What you have to do | Everything from the first line of the records to the line containing "Task: Open the Linking tab icon", inclusive, is to be extracted exactly, and nothing more.

Material supplied |
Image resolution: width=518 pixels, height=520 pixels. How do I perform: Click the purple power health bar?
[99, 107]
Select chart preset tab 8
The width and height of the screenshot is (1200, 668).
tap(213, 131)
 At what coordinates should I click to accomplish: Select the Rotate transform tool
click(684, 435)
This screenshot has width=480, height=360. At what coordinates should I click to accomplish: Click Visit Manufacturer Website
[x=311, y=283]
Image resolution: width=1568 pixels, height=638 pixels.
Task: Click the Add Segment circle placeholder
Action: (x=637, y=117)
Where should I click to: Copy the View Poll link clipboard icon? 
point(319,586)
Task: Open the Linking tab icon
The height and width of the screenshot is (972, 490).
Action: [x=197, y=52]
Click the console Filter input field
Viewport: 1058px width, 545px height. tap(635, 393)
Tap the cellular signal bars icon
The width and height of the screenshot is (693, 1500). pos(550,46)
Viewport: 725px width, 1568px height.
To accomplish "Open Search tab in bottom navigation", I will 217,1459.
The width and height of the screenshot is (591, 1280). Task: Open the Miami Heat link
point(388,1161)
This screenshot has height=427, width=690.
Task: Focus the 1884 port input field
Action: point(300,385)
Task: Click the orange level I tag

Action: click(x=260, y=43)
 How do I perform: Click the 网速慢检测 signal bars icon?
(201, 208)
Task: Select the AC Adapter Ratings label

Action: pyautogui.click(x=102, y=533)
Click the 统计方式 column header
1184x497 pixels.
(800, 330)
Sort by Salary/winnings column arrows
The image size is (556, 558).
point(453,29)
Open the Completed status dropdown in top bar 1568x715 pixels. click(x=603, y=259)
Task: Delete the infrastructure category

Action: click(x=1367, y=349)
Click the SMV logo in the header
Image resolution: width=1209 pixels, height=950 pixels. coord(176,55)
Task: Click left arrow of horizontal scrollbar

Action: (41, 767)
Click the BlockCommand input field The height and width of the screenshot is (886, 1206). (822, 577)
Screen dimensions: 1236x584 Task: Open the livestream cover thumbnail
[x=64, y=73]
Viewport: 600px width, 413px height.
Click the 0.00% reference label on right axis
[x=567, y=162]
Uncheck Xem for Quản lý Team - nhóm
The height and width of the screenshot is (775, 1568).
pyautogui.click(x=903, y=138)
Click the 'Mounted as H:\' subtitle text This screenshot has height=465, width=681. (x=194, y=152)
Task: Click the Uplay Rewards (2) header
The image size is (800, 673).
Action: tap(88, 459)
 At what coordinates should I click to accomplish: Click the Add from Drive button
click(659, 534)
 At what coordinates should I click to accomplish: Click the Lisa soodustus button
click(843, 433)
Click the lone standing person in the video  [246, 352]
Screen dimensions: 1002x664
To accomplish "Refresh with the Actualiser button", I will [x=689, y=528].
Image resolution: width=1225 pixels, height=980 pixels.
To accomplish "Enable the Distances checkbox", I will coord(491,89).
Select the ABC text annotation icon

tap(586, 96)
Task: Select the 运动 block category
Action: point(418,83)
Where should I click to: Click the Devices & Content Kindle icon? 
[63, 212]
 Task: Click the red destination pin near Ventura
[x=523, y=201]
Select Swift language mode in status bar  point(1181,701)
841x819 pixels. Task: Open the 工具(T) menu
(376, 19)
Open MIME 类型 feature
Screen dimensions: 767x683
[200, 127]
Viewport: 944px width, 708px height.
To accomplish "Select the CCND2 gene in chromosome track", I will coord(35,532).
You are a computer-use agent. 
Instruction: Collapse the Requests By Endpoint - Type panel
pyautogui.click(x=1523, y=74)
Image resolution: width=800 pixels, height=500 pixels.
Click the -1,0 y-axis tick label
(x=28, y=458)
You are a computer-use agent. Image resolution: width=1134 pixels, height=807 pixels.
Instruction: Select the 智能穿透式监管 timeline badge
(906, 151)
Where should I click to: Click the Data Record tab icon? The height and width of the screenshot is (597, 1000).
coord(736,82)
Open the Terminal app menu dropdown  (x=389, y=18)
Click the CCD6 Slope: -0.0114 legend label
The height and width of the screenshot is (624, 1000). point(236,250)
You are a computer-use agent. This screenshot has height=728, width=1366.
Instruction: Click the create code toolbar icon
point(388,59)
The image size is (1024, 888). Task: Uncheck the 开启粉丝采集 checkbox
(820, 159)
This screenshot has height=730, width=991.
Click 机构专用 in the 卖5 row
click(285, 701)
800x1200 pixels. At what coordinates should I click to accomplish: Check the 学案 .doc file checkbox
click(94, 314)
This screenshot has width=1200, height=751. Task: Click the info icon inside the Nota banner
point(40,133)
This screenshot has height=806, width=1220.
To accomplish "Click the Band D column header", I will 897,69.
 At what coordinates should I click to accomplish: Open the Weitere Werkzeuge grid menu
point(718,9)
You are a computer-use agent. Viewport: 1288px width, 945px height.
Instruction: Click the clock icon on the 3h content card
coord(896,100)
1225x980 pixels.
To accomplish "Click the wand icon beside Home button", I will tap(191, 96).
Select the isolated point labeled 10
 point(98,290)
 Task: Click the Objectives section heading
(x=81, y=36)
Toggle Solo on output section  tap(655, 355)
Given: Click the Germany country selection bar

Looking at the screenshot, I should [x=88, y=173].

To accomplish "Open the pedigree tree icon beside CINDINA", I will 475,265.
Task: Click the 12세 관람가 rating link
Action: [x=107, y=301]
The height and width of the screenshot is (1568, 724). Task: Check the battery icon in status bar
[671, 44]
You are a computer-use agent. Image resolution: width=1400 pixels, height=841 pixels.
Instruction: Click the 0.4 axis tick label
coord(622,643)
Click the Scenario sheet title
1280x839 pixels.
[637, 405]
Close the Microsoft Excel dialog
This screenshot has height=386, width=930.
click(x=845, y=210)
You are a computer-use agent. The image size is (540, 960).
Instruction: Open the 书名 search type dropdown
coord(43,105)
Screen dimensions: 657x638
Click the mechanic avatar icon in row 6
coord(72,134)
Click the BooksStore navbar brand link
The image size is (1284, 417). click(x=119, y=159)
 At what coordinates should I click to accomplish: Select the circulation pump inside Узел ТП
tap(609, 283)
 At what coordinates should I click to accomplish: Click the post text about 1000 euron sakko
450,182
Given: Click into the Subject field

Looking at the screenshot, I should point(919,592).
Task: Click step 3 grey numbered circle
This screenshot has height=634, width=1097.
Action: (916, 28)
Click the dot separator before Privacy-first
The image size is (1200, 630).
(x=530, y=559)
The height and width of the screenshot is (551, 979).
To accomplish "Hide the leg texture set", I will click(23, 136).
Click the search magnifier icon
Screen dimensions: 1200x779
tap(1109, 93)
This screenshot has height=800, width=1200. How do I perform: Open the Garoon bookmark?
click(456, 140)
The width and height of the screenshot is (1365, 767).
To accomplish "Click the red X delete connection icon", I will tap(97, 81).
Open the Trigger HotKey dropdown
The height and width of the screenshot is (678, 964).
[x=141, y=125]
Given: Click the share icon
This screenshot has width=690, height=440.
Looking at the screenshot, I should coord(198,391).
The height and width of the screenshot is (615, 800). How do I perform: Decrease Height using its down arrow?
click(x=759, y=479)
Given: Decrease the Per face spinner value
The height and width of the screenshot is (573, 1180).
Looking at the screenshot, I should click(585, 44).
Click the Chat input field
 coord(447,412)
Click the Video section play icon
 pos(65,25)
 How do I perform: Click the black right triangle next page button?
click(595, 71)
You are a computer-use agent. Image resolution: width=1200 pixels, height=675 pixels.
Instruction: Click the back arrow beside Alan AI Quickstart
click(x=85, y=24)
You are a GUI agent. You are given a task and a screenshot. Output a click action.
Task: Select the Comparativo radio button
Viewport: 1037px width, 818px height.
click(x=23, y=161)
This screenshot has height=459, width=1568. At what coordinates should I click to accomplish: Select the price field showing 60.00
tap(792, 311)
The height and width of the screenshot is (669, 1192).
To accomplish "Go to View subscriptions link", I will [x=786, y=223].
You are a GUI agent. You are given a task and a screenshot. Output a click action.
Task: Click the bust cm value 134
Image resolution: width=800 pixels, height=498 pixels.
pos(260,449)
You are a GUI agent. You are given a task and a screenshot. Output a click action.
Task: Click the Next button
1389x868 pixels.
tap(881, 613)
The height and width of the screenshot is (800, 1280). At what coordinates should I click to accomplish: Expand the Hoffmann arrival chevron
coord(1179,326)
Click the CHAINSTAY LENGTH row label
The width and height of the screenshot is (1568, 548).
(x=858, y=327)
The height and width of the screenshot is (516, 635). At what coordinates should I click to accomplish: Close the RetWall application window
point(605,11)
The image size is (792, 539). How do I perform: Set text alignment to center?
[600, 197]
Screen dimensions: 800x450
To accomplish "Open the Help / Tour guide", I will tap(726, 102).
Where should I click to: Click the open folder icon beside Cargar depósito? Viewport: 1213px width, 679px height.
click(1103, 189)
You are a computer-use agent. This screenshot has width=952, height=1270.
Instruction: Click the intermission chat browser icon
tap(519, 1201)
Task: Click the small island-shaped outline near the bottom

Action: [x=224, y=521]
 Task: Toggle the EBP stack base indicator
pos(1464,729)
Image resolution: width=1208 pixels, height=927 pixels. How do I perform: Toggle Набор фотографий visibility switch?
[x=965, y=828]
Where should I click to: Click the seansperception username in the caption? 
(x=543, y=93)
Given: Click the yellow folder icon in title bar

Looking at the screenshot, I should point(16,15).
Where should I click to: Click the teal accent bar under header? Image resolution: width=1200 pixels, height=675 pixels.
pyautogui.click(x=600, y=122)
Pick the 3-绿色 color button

Answer space |
Image resolution: width=518 pixels, height=520 pixels. How do I perform: Click the purple power health bar?
[99, 107]
Select chart preset tab 8
The width and height of the screenshot is (1200, 668).
tap(213, 131)
 At what coordinates should I click to accomplish: Select the Rotate transform tool
click(684, 435)
This screenshot has width=480, height=360. At what coordinates should I click to accomplish: Click Visit Manufacturer Website
[x=311, y=283]
Image resolution: width=1568 pixels, height=638 pixels.
Task: Click the Add Segment circle placeholder
Action: (x=637, y=117)
Where should I click to: Copy the View Poll link clipboard icon? 
point(319,586)
Task: Open the Linking tab icon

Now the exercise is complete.